Stated exercise
Continue the passage on Boaz as a model of Christian manhood, picking up right after its final sentence.

Reading text

To the typical Christian guy, what does that mean? Even more puzzling is, how is that lived out? We are told that we are made in the image of God and we are to live our lives as Christ lived, but many of those “formative years” in Jesus’s life are not revealed in the Bible. We read about his life as a child teaching in the temple and we know of his years of ministry after he turns 30 years old, but nothing is said of his teenage and young adult years. In some ways, that can leave many questions for the spiritual growth of a man.
When I accepted Christ, I was working in a large company in the Bay Area and didn’t have a lot of other Christian businessmen around me who mentored me in how to live a godly Christian life within the confines of today’s fast-paced society and the world of business. I had to seek out older men who were living godly lives.
Guys, for whatever reason, oftentimes look for role models or “heroes.” Many of us won’t readily admit to doing so, but we want to be around others who exude “manliness,” guys we can “hang” with . . . “real men.” Of course if you asked us how to define “manliness,” you’d get a hundred different answers. But each one of us could probably point out someone who represents it to us.
One person I’ve found in the Bible that I would point to is Boaz. A lesser known character, he represents someone who followed God and lived a life that is relatable and whom I would like to emulate in some ways. Boaz wasn’t a disciple of Jesus—in fact he lived approximately 1000 years prior to Jesus. Boaz doesn’t have a book named after him, and his entire life is only mentioned in three chapters of Ruth. But in those three short chapters, Boaz shows us how to be a man of God, how to be a man in business and how to be a man in a relationship.

Collected data

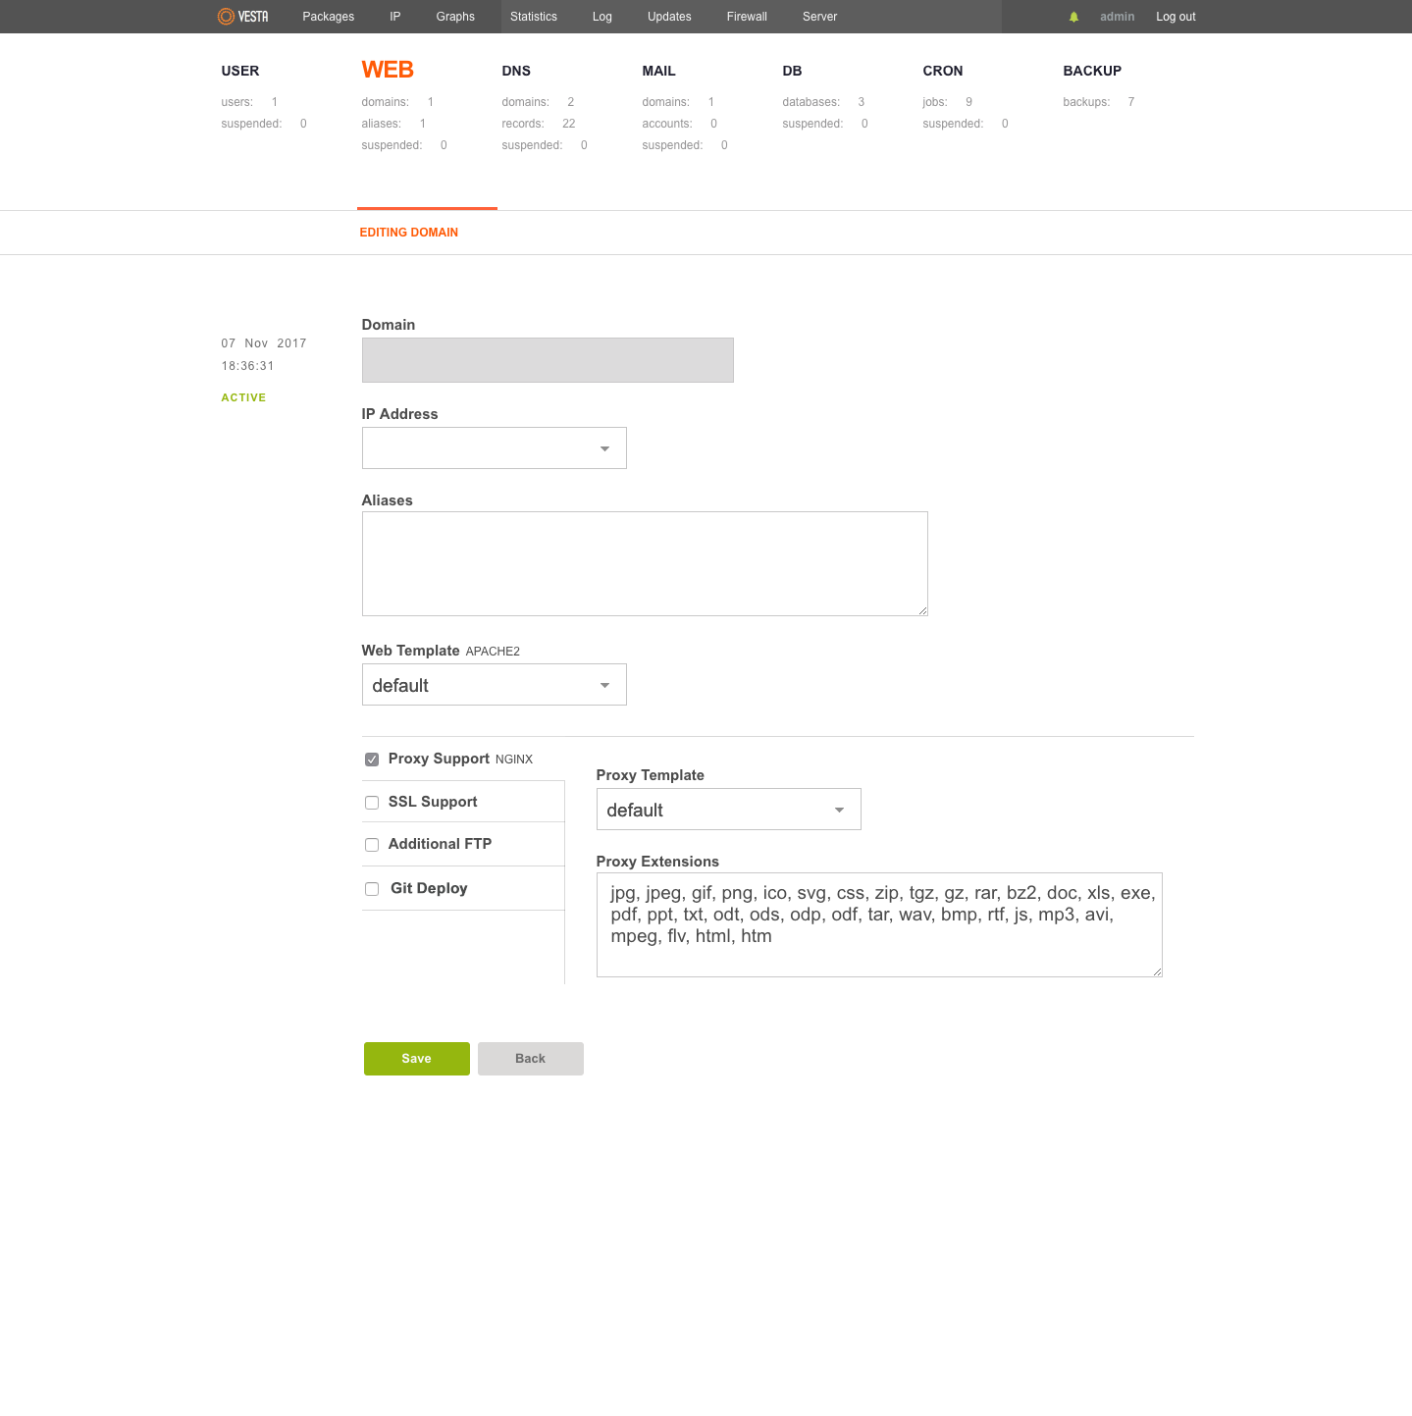
Task: Click the Back button
Action: [x=530, y=1058]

Result for this task
How to Be a Man of God
But you, man of God, flee from all this, and pursue righteousness, godliness, faith, love, endurance, and gentleness (1 Timothy 6:11).
Many people can “look” like a man of God or “sound” like a man of God, but Boaz exemplified it in who he was, how he spoke and what he did.
- He was a “man of standing”—also known as “mighty man of valor,” possessed the finest of qualities (Ruth 2:1).
- He became “kinsman-redeemer”—took responsibility for Naomi and Ruth and their property (Ruth 2:20, 4:9).
- He blessed others—to his workers, “The Lord be with you” (Ruth 2:4); to Ruth, “May the Lord repay you for what you have done. May you be richly rewarded by the Lord, the God of Israel, under whose wings you have come to take refuge” (Ruth 2:11-12).
- He spoke kindly to others and was kind—Ruth said, “You have given me comfort and have spoken kindly to your servant” (Ruth 2:13); Naomi said, “He has not stopped showing his kindness to the living and the dead” (Ruth 2:20).
- He cared about the feelings of others—“Even if she gathers among the sheaves, don’t embarrass her” (Ruth 2:15).
To be a man "of” God, you need to be a man who follows and submits “to” God. Boaz certainly depicted a man whose life was one of consistent submission to the Lord.
How to Be a Man in Business
What good will it be for a man if he gains the whole world, yet forfeits his soul? (Matthew 16:26).
When it comes to world of business, there are many people who believe that selling your soul is a small price when it comes to wealth and fortune. There are examples of this every day on the news and it was a common practice during Boaz’s time. This made Boaz stand out even more as a successful businessman who owned many fields, had many workers and slaves and had the means for much more.
- He cared about his workers—“The Lord be with you” (Ruth 2:4).
- He was astute (knew who worked for him and knew the comings and goings)—“Whose young woman is that?” (Ruth 2:5).
- He was honest and fair—“For no one has the right to do it except you, and I am next in line” (Ruth 4:2-5).
- He was wealthy—“I have bought from Naomi all the property of Elimelech, Kilion and Mahlon” (Ruth 4:9).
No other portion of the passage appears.